Charge de la preuve en cas de revision ou de suppression du revenu d’intégration sociale ou de l’aide sociale

Commentaire de Trib. trav. Charleroi, 19 janvier 2010, R.G. 09/3157/A

Mis en ligne le mardi 30 mars 2010


Tribunal du travail de Charleroi, 19 janvier 2010, R.G. 09/3157/A

A.S.B.L. TERRA LABORIS – Mireille JOURDAN

Dans un jugement du 19 janvier 2010, le Tribunal du travail de Charleroi rappelle qu’une décision de revision ou de suppression des prestations sociales accordées par le CPAS doit être fondée sur une preuve certaine et non sur des soupçons.

Les faits

Reconnu apatride par jugement du Tribunal de première instance de Tournai du 6 octobre 2004, un demandeur d’aide bénéficie d’un certificat d’inscription provisoire au registre des étrangers jusqu’au 26 juin 2008. Après avoir introduit une demande de régularisation de séjour (article 9, alinéa 3 de la loi du 15 décembre 1980) en juillet 2006 en vue d’obtenir le regroupement familial, il bénéfice du revenu d’intégration depuis octobre 2006. Le 25 février 2009, il demande une aide financière, aux fins d’acheter de l’électroménager (une machine à laver et un frigo). Il ressort du rapport qui sera fait par l’assistante sociale suite à une visite au domicile que le logement comprend notamment une grande télévision à écran plat, un home cinéma et de la « belle vaisselle ». Le demandeur disposerait également d’un véhicule Audi A4 et serait habituellement bien habillé.

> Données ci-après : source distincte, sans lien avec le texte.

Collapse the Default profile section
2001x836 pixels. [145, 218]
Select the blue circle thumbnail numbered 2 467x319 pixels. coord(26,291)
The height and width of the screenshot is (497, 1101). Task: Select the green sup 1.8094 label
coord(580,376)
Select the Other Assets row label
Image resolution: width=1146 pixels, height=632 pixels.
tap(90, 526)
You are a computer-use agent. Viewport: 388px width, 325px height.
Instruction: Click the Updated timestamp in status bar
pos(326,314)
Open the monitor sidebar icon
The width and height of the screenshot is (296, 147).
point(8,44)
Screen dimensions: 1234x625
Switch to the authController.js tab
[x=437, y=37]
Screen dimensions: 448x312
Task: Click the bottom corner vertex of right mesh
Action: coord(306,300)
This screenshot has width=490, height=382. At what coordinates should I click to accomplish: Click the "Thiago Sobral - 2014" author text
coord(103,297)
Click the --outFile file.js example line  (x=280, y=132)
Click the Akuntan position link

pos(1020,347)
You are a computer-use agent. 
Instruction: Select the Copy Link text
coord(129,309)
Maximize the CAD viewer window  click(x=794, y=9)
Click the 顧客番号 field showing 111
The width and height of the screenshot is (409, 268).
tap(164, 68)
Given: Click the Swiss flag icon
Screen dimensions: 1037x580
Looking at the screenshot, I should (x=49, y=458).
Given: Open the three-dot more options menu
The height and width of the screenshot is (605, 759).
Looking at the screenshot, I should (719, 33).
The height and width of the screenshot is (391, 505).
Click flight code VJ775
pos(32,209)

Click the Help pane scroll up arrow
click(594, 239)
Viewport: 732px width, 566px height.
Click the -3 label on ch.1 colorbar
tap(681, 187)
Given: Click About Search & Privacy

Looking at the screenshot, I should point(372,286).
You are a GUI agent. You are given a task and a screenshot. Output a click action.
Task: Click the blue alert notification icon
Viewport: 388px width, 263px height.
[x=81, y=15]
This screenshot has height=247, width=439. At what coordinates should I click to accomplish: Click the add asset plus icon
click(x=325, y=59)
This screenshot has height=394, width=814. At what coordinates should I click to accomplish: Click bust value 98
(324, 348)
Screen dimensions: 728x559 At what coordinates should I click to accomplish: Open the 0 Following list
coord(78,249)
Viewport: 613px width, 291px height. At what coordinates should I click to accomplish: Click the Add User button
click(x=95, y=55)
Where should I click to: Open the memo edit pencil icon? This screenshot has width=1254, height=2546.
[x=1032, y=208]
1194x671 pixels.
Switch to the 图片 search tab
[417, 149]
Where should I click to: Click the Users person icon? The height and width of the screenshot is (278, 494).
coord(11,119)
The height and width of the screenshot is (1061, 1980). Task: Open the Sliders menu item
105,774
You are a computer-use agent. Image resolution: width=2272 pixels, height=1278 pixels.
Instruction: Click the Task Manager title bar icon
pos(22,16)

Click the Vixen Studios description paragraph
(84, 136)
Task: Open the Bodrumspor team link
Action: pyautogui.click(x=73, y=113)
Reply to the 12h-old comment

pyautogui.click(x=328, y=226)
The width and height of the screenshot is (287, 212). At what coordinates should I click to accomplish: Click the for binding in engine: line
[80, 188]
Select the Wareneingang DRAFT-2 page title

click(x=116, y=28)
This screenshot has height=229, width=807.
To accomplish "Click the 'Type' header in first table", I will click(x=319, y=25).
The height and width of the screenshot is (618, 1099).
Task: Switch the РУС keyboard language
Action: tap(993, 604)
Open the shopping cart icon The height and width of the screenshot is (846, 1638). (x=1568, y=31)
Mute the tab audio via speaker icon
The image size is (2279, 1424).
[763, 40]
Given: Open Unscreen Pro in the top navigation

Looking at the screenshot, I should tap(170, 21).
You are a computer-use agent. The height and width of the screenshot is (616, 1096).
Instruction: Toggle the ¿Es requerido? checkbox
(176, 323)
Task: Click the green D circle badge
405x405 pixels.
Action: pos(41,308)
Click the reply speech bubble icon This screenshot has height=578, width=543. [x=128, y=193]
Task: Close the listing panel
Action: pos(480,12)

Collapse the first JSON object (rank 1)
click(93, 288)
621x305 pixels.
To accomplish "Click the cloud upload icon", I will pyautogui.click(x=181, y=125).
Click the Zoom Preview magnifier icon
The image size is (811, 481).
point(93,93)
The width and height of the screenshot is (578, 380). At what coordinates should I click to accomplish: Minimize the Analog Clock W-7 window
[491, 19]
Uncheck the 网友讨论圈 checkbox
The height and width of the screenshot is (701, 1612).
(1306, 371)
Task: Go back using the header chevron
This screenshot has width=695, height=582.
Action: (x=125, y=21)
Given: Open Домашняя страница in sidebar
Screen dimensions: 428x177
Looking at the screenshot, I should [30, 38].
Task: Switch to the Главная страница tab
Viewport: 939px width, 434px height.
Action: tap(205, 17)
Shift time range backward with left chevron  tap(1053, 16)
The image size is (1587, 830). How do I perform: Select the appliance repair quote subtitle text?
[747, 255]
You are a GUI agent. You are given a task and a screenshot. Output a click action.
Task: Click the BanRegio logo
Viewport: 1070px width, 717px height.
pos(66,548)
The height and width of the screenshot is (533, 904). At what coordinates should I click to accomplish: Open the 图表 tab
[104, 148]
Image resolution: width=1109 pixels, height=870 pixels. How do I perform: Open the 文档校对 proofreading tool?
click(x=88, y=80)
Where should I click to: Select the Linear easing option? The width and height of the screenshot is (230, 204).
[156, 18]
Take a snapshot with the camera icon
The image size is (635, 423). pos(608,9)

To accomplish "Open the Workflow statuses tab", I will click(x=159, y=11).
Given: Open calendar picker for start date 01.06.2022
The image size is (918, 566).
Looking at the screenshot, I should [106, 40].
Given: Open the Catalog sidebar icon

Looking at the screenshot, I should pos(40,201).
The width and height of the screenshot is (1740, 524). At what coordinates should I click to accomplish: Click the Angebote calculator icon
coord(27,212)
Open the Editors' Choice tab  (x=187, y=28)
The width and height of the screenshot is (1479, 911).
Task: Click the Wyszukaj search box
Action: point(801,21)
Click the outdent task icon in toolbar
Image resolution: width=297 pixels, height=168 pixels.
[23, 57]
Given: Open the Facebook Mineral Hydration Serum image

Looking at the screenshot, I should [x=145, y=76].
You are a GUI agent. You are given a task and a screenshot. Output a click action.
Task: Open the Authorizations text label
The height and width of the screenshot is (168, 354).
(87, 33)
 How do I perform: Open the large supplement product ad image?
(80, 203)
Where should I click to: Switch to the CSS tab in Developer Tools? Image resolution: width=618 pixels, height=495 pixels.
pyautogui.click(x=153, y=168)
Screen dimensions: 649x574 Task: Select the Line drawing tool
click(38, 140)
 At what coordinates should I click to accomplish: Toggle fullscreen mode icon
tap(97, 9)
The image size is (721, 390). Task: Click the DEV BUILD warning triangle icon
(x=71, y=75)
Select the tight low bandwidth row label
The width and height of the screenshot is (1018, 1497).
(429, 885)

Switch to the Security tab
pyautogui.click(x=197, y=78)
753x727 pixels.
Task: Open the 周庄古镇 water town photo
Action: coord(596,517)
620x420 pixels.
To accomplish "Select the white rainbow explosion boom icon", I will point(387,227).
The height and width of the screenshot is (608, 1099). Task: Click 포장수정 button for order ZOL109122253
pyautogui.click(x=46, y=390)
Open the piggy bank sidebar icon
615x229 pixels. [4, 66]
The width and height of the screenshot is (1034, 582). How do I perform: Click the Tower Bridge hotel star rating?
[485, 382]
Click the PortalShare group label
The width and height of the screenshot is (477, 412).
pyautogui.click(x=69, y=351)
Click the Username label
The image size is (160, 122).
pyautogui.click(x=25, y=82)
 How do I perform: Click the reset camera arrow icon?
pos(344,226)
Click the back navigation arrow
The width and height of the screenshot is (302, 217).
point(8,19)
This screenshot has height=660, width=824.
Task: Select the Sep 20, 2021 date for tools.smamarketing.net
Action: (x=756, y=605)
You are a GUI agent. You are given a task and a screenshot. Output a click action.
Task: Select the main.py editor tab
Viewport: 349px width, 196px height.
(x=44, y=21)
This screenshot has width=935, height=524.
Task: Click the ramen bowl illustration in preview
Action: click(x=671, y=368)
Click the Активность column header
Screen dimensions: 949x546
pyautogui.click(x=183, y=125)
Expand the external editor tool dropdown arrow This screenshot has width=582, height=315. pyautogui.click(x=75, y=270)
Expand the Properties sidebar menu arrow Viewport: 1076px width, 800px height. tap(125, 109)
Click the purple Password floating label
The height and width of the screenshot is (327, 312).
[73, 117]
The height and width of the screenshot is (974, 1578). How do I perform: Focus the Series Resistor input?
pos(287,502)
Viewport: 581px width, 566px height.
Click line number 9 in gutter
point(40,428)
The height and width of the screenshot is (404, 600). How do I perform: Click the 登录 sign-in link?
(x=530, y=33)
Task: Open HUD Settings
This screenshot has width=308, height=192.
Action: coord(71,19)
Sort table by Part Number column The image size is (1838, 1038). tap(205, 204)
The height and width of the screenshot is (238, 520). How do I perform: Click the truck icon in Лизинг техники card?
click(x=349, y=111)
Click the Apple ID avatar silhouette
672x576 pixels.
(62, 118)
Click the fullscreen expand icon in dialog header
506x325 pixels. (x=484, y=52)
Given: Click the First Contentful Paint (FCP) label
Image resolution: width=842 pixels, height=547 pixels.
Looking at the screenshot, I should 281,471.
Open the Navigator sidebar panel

Suite à ces constatations, le Comité spécial du service social du CPAS de Charleroi supprime d’office le revenu d’intégration au taux chef de famille et décide de récupérer l’indu du mois de mars. La motivation de sa décision est que les conditions de vie constatées au domicile font apparaître l’existence de ressources non déclarées et incontrôlables. Le Comité spécial refuse par ailleurs l’aide sociale pour l’achat d’un frigo et d’une machine à laver.

Après cette décision, le demandeur introduit une nouvelle demande de revenu d’intégration le 16 avril 2009 et un nouveau rapport social est alors établi, dont il ressort notamment que toutes explications sont données quant à l’origine du véhicule Audi (cédé gracieusement par un membre de la famille), des vêtements portés (en réalité achetés au marché), ainsi que sur le mode de vie : achat de nourriture très bon marché, dettes envers le fournisseur d’énergie ainsi qu’envers le propriétaire.

La décision de refus est cependant confirmée et le CPAS va également rejeter une nouvelle demande d’aide qui sera introduite en juin 2009.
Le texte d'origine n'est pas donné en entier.